Niger, Chad, Mauritania, Burkina Faso and Mali face the worst threat, while Senegal and Gambia are also at risk, he said.
Between five million and seven million people face food insecurity and need immediate assistance in the Sahel, the southern rim of the Sahara, Yanga said.
The Oxfam food charity estimates six million people in Niger and 2.9 million in Mali "live in areas vulnerable to the coming crisis," and 700,000 in Mauritania are at risk of severe food insecurity.
According to unofficial figures, nearly two million people are going hungry in Burkina Faso, and 13 of Chad's 22 regions "could be affected," Oxfam said.
"The situation is looking extremely worrying for millions of people in west Africa, but the worst is not yet inevitable," it added. "The crisis has been identified early, and we know that there are cost-effective measures that can be taken now to protect those most vulnerable. This time we can act before the emergency hits."
Rains in the Sahel have been sporadic, and remittances sent from relatives abroad have diminished, Oxfam said, adding that food prices have gone up an average of 40 percent since 2006.
Niger is already seeing people displaced by hunger.
Dari Harouna, who fled to Niamey from southwestern Tillaberi in order to survive, told AFP: "In my village there's no more to eat. Everyone has fled, even women and children. There are only old people left."
In Chad, authorities estimate a grain shortfall of 650,000 tonnes, especially in western Kanem where "the situation is truly alarming," said its governor, Ngamaye Djari, noting that the province took in more than 10,000 "returnees" from the conflict in Libya.
"The able-bodied have left the region for the south of the country," unable to farm the land, he said.
"What I saw in my field this year were stalks that were devoured by insects," said Abdoulaye Malimy, a farmer from Kanem. "If nothing is done for us we will die."
The Sahel has drought every four or five years on average, said Mamadou Biteye of Oxfam in Dakar.
Some countries have adopted plans to address the crisis and have sought aid from the United Nations, the European Union and charities to avoid a repeat of the food crisis of 2009-10 that affected some 10 million people.

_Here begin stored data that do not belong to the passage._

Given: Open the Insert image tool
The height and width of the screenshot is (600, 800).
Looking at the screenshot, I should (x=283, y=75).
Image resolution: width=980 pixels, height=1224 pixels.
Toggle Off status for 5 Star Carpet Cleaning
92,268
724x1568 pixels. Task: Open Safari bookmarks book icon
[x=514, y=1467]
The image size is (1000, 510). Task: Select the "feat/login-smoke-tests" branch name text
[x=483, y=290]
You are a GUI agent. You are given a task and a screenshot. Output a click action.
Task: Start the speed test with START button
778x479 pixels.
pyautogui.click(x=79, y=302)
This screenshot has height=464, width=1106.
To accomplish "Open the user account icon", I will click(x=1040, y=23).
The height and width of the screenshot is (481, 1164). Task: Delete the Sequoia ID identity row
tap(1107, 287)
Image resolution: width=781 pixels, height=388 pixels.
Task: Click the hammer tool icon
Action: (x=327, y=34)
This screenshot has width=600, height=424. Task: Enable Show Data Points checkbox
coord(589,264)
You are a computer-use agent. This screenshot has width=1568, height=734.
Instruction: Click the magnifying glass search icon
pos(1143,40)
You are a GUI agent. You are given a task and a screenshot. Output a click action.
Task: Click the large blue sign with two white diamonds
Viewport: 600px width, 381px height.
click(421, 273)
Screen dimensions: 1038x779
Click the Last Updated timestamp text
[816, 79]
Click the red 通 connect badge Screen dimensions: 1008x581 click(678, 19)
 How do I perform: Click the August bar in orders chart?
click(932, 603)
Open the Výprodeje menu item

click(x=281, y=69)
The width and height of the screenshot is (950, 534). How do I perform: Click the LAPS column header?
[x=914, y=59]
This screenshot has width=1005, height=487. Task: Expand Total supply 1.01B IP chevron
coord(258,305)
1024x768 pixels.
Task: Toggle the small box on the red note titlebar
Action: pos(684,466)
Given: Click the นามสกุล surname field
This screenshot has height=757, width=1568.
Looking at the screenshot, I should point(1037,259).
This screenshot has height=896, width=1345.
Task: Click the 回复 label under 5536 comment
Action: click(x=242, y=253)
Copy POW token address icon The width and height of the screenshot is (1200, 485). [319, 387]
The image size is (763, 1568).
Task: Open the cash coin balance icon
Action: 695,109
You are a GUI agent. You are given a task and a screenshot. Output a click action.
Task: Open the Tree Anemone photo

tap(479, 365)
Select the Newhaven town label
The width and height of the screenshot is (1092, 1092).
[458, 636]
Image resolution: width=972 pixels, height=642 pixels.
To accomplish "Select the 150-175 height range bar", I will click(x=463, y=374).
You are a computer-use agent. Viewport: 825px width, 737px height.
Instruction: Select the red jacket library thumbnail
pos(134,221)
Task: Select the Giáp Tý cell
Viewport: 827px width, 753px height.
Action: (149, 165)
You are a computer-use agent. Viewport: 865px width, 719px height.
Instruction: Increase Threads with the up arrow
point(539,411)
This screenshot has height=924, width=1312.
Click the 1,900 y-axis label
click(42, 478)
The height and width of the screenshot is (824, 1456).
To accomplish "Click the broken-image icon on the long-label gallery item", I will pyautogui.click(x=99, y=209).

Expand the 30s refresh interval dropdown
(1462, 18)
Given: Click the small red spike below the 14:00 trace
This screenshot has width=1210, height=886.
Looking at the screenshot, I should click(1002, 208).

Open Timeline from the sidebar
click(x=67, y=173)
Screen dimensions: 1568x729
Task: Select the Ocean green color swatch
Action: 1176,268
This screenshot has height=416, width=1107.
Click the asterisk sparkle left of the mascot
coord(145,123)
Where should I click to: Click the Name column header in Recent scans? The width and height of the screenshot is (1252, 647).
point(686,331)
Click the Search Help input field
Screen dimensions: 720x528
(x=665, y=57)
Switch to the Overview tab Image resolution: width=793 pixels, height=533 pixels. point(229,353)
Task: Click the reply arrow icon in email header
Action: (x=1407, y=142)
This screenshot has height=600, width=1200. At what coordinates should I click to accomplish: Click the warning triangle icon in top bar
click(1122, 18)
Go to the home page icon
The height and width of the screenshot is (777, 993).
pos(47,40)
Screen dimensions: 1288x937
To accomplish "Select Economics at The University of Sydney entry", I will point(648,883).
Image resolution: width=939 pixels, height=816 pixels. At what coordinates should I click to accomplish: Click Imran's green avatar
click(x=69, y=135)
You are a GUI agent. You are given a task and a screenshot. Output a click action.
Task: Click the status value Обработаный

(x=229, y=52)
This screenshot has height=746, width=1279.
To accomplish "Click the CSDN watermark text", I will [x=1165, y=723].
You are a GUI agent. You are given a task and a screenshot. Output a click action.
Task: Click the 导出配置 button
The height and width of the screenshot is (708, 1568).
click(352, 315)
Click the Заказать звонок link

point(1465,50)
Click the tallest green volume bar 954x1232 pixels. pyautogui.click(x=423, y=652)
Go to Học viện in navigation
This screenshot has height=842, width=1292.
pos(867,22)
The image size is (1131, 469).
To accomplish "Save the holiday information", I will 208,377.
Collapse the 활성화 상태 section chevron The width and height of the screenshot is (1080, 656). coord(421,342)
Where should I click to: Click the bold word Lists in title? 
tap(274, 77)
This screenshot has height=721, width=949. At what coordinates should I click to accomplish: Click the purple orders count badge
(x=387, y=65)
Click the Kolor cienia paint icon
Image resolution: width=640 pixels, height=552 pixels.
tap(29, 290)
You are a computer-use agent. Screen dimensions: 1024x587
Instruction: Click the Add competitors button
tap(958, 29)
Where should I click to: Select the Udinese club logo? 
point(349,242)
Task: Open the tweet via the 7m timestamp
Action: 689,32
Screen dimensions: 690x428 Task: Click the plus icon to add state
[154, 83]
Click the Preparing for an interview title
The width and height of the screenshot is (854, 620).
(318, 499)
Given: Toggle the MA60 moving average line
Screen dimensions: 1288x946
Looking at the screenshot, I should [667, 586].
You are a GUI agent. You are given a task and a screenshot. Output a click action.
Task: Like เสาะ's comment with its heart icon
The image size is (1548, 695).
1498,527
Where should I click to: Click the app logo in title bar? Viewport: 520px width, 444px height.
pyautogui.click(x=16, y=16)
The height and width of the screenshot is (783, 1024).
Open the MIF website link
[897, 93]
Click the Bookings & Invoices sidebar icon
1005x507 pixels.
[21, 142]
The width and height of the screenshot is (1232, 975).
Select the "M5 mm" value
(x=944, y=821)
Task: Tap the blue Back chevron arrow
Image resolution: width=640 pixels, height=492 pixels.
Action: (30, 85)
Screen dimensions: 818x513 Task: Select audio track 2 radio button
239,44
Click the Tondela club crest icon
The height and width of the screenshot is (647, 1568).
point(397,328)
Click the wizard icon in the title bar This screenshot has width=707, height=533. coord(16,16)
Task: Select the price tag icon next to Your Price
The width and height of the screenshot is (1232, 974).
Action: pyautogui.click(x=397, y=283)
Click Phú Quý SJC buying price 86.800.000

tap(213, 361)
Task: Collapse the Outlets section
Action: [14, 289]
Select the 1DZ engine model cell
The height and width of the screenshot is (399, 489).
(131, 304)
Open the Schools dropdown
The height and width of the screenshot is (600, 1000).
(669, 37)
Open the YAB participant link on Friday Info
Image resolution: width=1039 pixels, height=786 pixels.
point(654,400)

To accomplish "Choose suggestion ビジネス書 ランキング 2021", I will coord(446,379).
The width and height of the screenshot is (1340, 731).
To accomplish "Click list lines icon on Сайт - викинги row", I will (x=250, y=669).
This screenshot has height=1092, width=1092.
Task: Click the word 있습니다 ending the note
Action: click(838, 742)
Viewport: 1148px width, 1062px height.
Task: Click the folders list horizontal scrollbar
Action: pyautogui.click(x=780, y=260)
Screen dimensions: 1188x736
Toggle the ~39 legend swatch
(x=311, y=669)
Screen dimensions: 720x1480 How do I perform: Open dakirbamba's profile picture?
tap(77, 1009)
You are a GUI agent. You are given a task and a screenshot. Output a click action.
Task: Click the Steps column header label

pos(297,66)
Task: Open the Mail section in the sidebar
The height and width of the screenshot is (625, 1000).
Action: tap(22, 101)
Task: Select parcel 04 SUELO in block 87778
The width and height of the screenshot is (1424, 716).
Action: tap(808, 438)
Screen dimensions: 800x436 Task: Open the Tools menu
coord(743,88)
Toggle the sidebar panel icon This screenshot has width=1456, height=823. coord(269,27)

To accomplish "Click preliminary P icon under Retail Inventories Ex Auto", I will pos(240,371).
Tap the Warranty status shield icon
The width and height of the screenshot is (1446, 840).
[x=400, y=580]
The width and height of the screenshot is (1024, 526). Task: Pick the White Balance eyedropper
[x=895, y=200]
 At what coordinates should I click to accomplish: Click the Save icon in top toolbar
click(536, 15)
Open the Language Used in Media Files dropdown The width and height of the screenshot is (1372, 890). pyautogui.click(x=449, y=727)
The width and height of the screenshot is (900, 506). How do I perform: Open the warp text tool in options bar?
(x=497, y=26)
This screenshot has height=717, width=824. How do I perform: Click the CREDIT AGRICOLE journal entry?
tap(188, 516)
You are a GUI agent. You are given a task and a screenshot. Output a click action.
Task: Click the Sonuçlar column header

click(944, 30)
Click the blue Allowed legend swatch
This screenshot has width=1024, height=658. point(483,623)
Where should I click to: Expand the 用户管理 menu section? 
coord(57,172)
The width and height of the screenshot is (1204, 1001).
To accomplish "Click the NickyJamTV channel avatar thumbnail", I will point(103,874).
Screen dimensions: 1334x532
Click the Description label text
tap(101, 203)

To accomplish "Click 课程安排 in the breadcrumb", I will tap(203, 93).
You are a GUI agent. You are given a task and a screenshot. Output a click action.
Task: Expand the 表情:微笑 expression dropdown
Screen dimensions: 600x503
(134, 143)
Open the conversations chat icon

Mauritania, Niger, Mali and Burkina Faso are planning to distribute free or low-cost food, seed and farming equipment.
Ouagadougou will start distributing free food in January, predicting that by March or April "some modest families will have serious difficulties facing food needs," Burkina Faso Agriculture Minister Laurent Sedogo told AFP.
The UN Children's Fund (UNICEF) is planning an intervention in eight Sahel countries for children threatened with malnutrition, while France will provide 10 million euros ($13 million) in emergency food aid for the Sahel to WFP.
"What is undertaken today will determine whether a new major food crisis will occur" in the region, said Vincent Taillandier, an official of Action Against Hunger.
"But it's the cumulative effect of the current situation, less than two years after the last big food crisis, which presages the worst crisis since 2005."